"Montessori method" History
The "Montessori method" developed from experimental research that Dr. Maria Montessori conducted with children with intellectual disabilities in the early 1900s.[10] She began this research using the basic idea of scientific education that was developed and employed in the 1800s with children with special needs by French physicians Jean Itard and Edouard Seguin.[11] A student and associate of Itard, Seguin extended Itard's initial idea of observing children in their natural, free activity by adding a series of exercises with specially designed self-teaching materials. Based on Dr. Montessori's success using this same approach in her initial research with children with disabilities, she began to look for an opportunity to study how it might be applied to benefit the education of typically developing children as well.[12]

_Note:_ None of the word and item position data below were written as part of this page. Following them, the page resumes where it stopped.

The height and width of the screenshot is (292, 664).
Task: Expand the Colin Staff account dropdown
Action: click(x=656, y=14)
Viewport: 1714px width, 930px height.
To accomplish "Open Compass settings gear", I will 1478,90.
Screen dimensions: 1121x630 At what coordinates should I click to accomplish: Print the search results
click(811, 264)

Montessori was asked to establish a day-care center for young children (2–6) in a low-income housing area of Rome's San Lorenzo district.[13] She opened the center in 1907, calling it a Children's House,and began observing the children in the scientific manner indicated before by Seguin.[12] In this process, Dr. Montessori soon discovered that the children responded to the materials with a deep concentration that resulted in a fundamental shift in their way of being, changing from the ordinary behavior of fantasy, inattention, and disorder, to a state of profound peace, calm and order within their environment. Observing this change occurring with all the children in her environment, she concluded that she had discovered the child's true normal nature. Later, Dr. Montessori referred to this change as normalization and the new emerging children as normalized.[14]

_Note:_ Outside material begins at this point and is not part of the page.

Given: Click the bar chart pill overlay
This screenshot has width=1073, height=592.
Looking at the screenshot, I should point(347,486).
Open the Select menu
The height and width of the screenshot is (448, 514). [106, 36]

After 1907, Dr. Montessori reported her discovery and experiences to educators and others who became increasingly interested in learning how these changes came about in children. This interest soon led her to write various books on the subject and conduct training programs to explain her approach, which eventually came to be known as the "Montessori method." [15]

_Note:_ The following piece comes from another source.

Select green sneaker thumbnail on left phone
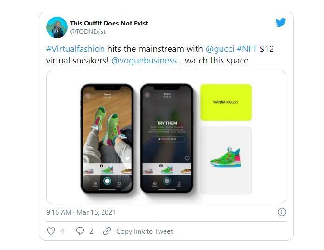(x=107, y=169)

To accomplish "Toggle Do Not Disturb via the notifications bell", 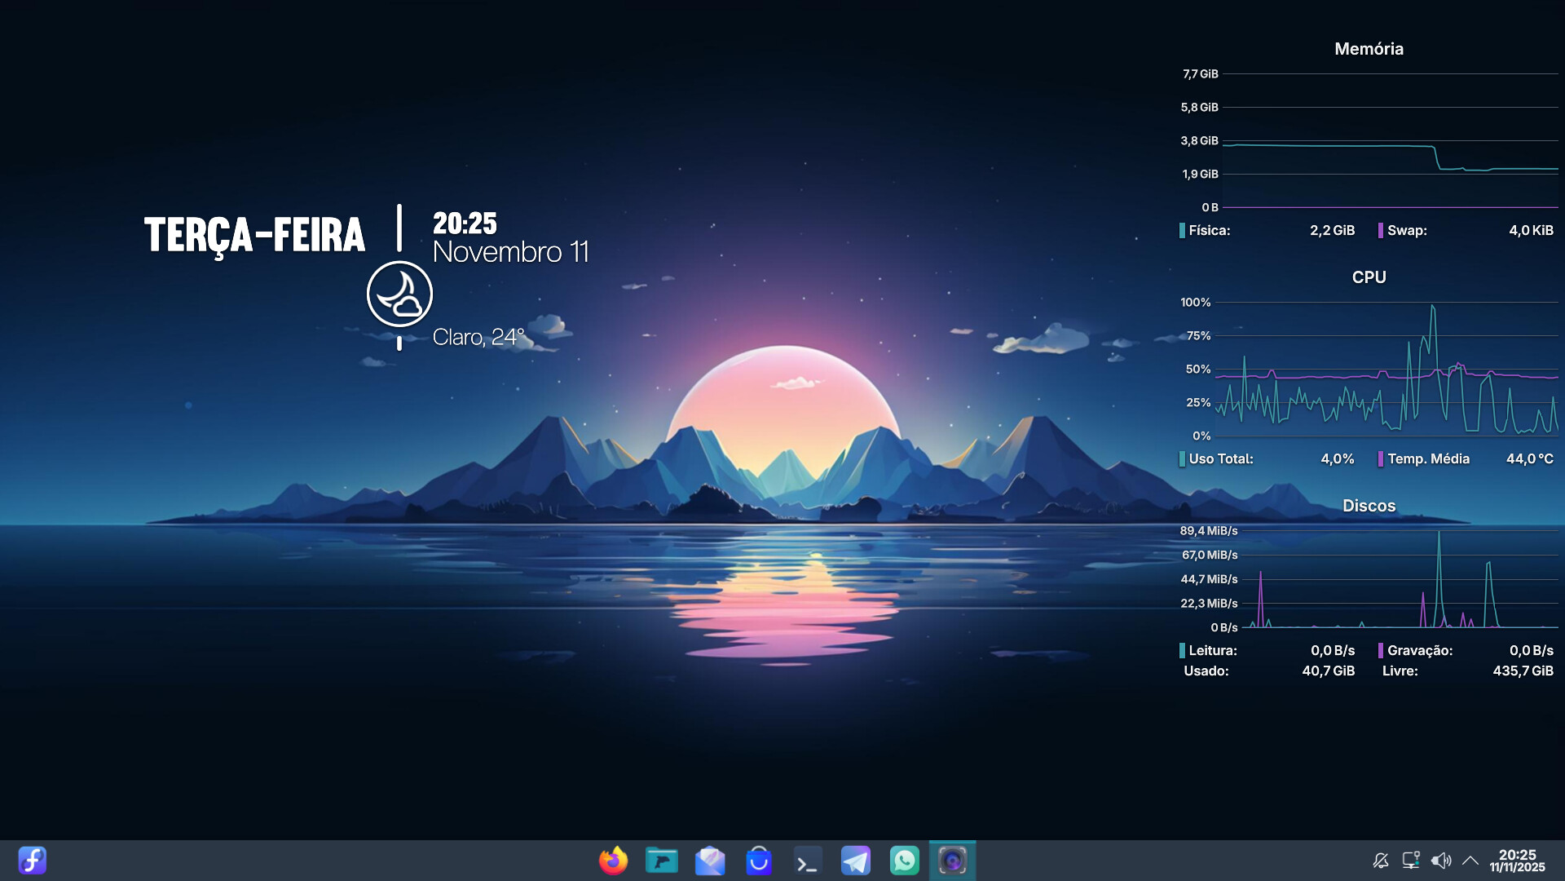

Following her initial experiments with young children, Montessori extended her research by introducing new materials and studying the effects of her approach with children of different ages. For example, near the end of her life, in her book De l'Enfant à l'Adolescent,[16] (From Childhood to Adolescence), Montessori contributed to the work of the International Bureau of Education and UNESCO, by relating how her method would apply to the secondary-school and university settings. Her writings, lectures, and research during some 40 years until her death in 1952 constituted the basic foundation of knowledge about the method, which is currently conducted according to various philosophies in schools and other institutions associated with the name Montessori throughout the world.[17] The method has developed along several different philosophical tracks. Each track has evolved its own distinctive organizational affiliations, training and presentation of the method to the general public.[18]